Da una parte quindi le esigenze di chi lavora, vuole e deve lavorare; dall' altra le esigenze degli alunni, bambini o ragazzi, impegnati nella grande impresa del crescere.

Non so quanto sia utile ai nostri ragazzi, ai nostri bambini, l'arrivo di docenti stremati da queste giornate di attesa, di discussioni, di attriti che per alcuni si è tradotto in ansia, altri in depressione, ognuno a suo modo ha vissuto e attraversato questo momento, chi a spese della mucosa gastrica, chi del cuore ballerino, chi di un'apnea che palesa la rigidità di uno stato di attesa. Di cosa? Del riconoscimento di un diritto, quello al lavoro, ovvero alla realizzazione professionale, che, di questi tempi, fa tutt'uno con la realizzazione umana tanto siamo abituati a leggerci in termini di guadagno e produttività.
Cosa dire allora ai tanti colleghi che non possono leggersi perché la loro situazione è estremamente precaria? Mai come in questi tempi il termine ha avuto corrispondenza più veritiera nella realtà.

E' triste, ma fa parte del gioco, di questo gioco a cui sembriamo tutti abituati se non fosse che ogni tanto un'esplosione di collera ci riporta a riflettere su tempi e modi, caotici e frenetici, di un sistema che si sta boicottando da solo.
Da qualche parte si deve ricominciare a ricostruire per un quotidiano più umano, che sia quello degli insegnanti senza ruolo e senza stipendio, che sia quello degli alunni nelle classi vuote , in cui il lavoro è interrotto dai bisbiglii sull'ultimo decreto, sull'ultima trovata per accumulare punti o sulla scuola, scovata sul cocuzzolo di montagna scampato all'ultimo terremoto - quanti punti fa? tanti, tanti.
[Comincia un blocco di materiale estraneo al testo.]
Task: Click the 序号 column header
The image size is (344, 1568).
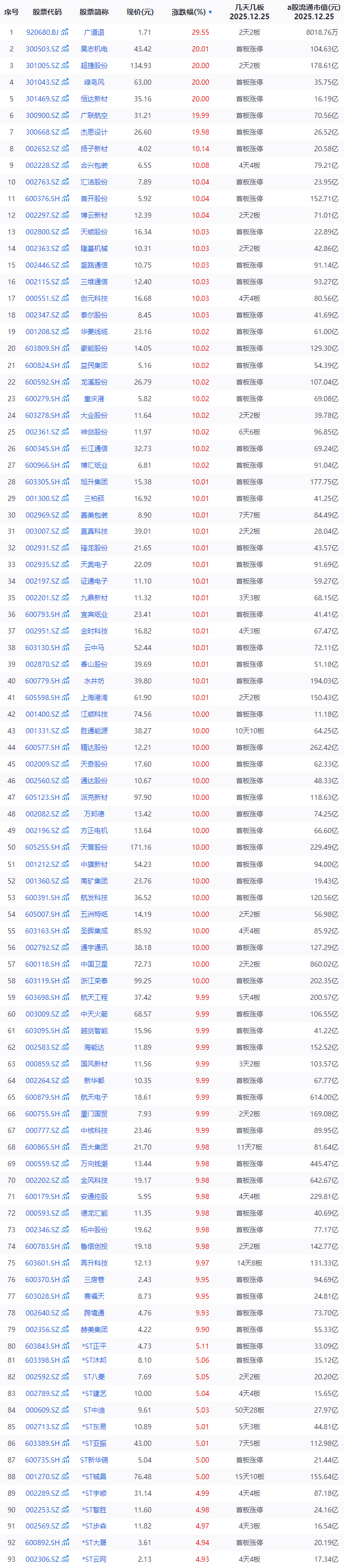Action: (11, 12)
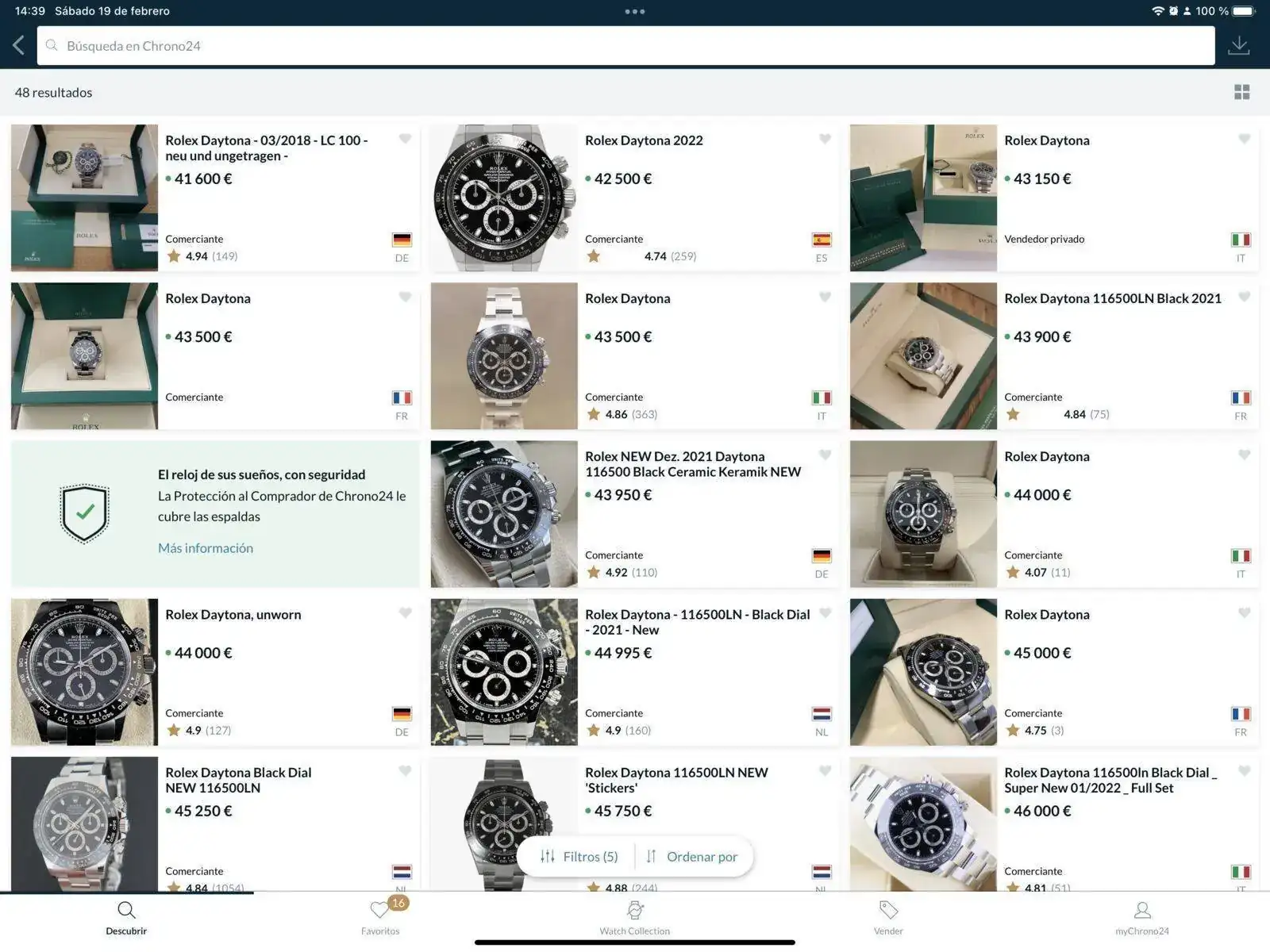
Task: Tap the back arrow beside search bar
Action: pyautogui.click(x=19, y=45)
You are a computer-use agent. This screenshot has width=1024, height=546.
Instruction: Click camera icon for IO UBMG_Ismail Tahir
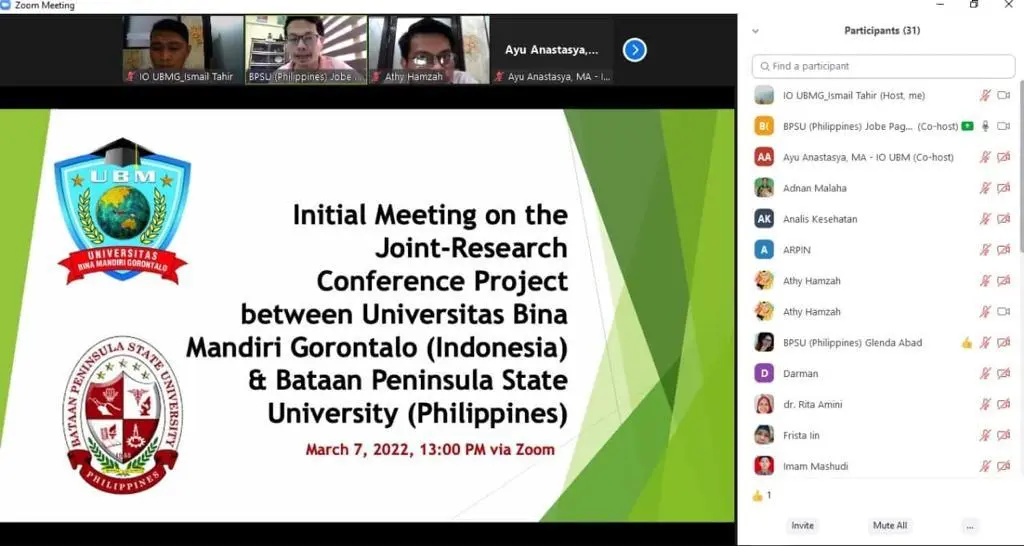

Forse dovrebbero cominciare a girare graduatorie di vita.

Una mia amica ha fatto due anni fuori città, sede di montagna e quando l' aveva scelta non sapeva neppure che le sarebbe tornato utile. Tre ore al giorno di viaggio fra andata a ritorno, a casa due ragazzine affidate alla scuola, alla nonna, alla loro stessa precoce intelligenza che ha consentito di capire che mamma lavora. Quanti punti?

1-2-3...respiro profondo...1-2-3...respiro profondo....forse è il caso di rimettere a fuoco, di reindirizzare l'attenzione verso alternative, verso altro, di costruirsi percorsi paralleli da spendere professionalmente, forse è il caso di rivedere gli investimenti emotivi sul professionale, forse è il caso di fare un attimo di silenzio.Il rincorrersi caotico di notizie esarceba le emozioni come questa società dei mass media è abituata a fare. Tutti contro tutti, esasperati e resi cinici da uno stato di continua incertezza che mette in discussione e stravolge quei minimi storici che si pensava di avere fissato nelle pagine del tempo. Neppure la memoria sfugge alla logica della precarietà.

Non è solo una questione di notizie, di quante se ne fanno girare, ma di come vengono date, di come vengono urlate, scritte, impaginate, per colpire, come se urlandole avessero il potere di essere più efficaci ed invece ottengono solo l'effetto di desensibilizzare l'udito, di farci urlare sempre più forte affinchè tutti sentano, tutti alla stessa maniera, tutti con lo stesso livello di rabbia e di rancore, di insoddisfazione, in un livellamento emotivo e cognitivo che rappresenta un novo strumento di controllo.

1-2-3...respiro profondo.1-2-3...respiro profondo...un attimo di silenzio, per favore!